» REQUIRED ACTION: The stretch wanted below opens at the line containing "Commercial (301, 1741)" and closes at the line containing "Kitchen (290, 1793)". Please return it exactly, with no other lines.

» DATA TO USE:
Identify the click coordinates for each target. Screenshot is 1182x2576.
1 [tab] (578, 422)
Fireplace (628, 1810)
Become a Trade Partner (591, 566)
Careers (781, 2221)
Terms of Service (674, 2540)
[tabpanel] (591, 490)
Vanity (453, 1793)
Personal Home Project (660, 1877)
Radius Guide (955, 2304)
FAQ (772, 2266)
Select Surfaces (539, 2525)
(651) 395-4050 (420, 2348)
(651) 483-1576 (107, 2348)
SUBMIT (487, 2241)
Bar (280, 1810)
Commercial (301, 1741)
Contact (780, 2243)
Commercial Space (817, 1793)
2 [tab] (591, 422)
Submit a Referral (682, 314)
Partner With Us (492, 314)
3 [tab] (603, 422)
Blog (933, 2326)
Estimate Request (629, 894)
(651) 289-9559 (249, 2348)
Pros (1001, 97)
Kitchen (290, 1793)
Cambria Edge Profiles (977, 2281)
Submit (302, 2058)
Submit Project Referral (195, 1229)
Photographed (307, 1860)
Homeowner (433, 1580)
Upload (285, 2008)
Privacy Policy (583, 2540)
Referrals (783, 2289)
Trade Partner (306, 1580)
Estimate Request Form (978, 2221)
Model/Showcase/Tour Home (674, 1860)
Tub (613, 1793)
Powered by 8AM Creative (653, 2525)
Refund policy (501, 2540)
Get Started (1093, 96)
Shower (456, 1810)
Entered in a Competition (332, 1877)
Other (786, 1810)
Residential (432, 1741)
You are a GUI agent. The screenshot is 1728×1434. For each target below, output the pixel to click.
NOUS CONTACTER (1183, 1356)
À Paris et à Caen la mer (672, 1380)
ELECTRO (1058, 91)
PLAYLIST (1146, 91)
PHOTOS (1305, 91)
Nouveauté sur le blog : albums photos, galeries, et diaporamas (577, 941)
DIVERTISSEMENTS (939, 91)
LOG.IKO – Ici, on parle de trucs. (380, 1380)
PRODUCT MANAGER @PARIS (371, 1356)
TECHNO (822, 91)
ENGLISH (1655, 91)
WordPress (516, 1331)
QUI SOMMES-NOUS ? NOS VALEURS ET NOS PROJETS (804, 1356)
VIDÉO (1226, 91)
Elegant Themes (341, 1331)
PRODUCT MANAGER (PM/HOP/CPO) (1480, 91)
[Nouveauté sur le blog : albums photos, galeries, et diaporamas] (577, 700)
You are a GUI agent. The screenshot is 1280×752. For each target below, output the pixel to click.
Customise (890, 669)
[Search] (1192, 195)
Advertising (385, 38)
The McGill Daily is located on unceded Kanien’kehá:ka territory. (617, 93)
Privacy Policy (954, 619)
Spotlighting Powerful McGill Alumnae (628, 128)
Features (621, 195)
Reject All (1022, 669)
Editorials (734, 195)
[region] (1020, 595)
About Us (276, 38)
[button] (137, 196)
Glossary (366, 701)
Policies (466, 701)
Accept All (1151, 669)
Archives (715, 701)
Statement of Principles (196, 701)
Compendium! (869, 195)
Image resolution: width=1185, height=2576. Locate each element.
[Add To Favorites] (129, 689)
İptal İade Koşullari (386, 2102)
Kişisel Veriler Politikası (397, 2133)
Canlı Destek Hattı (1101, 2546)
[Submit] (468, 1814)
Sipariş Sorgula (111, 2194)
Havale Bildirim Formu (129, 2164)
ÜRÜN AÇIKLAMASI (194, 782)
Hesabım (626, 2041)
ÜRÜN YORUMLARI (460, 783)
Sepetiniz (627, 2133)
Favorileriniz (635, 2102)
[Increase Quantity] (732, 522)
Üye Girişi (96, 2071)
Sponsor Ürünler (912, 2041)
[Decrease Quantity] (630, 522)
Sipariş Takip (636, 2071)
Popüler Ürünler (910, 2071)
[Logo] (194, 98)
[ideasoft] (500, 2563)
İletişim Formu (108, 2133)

» OUTPUT:
Commercial (301, 1741)
Contact (780, 2243)
Commercial Space (817, 1793)
2 [tab] (591, 422)
Submit a Referral (682, 314)
Partner With Us (492, 314)
3 [tab] (603, 422)
Blog (933, 2326)
Estimate Request (629, 894)
(651) 289-9559 (249, 2348)
Pros (1001, 97)
Kitchen (290, 1793)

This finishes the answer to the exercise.